First of all, many people have asked me “did you taste any good wines in Brazil?” Although Argentina and Chile are known for their wines, Brazil not so much. They do produce wines, and we got a couple of Brazilian wines from the market which compared favorably to supermarket wines right here, but we didn’t do any serious wine tasting.
Our friend, Jean, found a Groupon for a wine tasting but unfortunately it was for the very evening we were leaving Rio. Drat! Jean is a genius at finding discount adventures. (On Sunday she took us on a 2 hour boat tour of Rio’s huge and complex harbor, using a Groupon.) I do want to write about our adventures in Brazil, but today I am compelled to write about my dismal failure at a wine tasting Saturday night.

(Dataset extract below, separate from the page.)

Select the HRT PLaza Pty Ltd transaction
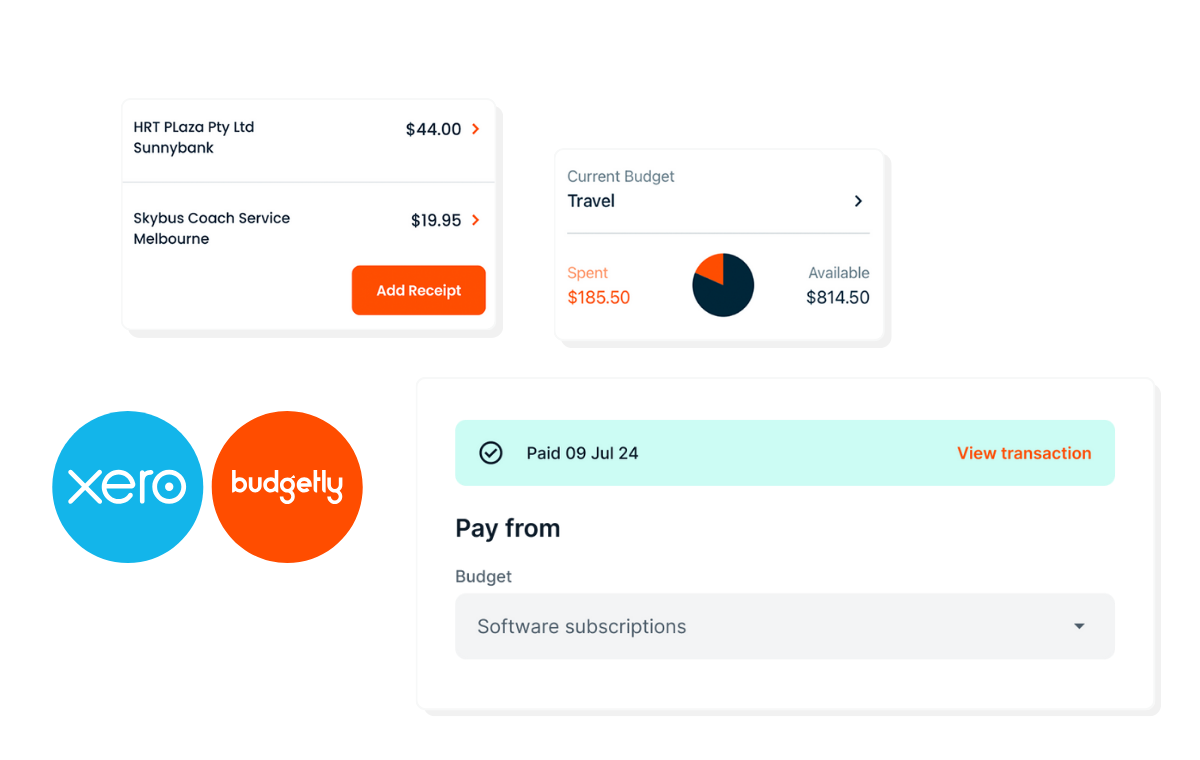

The problem is that I am not fond of Old World Wines. Many wine connoisseurs look down on New World wines which are bold, often “fruit forward” (the fruit is the overwhelming aroma and/or taste), and high alcohol. All of these characteristics are because grapes in the new world actually get ripe! In California, Australia, South America and South Africa, the vines get sunshine — imagine that! Of course, if sunshine were the only thing necessary to grow grapes, the Las Vegas desert would be covered with vines. But it is a factor.
Old world wines are often more acidic, drier, and have aromas of earth, leather, barnyard (not one of my favorites) and pencil shavings.
So, Saturday night when Jeff Wyatt, the proprietor of Marche Bacchus Restaurant here in Las Vegas, poured six different wines in a blind tasting, I was at a total loss. I was not even able to identify the Syrah. The wines were from France, Greece, Italy and Spain and the final one, a Cabernet Sauvignon, was from Napa. As my fellow tasters swirled and sniffed, they were throwing around phrases like “barnyard, campfire, violets, green apple,” I was hard pressed to identify what I was smelling or tasting.
Now in my defense, I have to say that Jeff delights in pulling the wool over the eyes of this group of experienced tasters. He pours complex wines made from often obscure grapes known to only the most educated and diligent of wine tasters. Also to my credit, at the last tasting with this group, I got all six of the wines correct.
So I take comfort in the fact that it took over a dozen people to pool their knowledge to identify each of these wines. I guess I need to work on that a little more. But it’s only 8:00 in the morning so I guess I’d better wait to start until tonight.
Anyone want to join me in a nice little red from the Cahors region of France made up of Auxerrois, Merlot and Tannat? Yeah, I agree — let’s just open a nice Syrah from Paso Robles!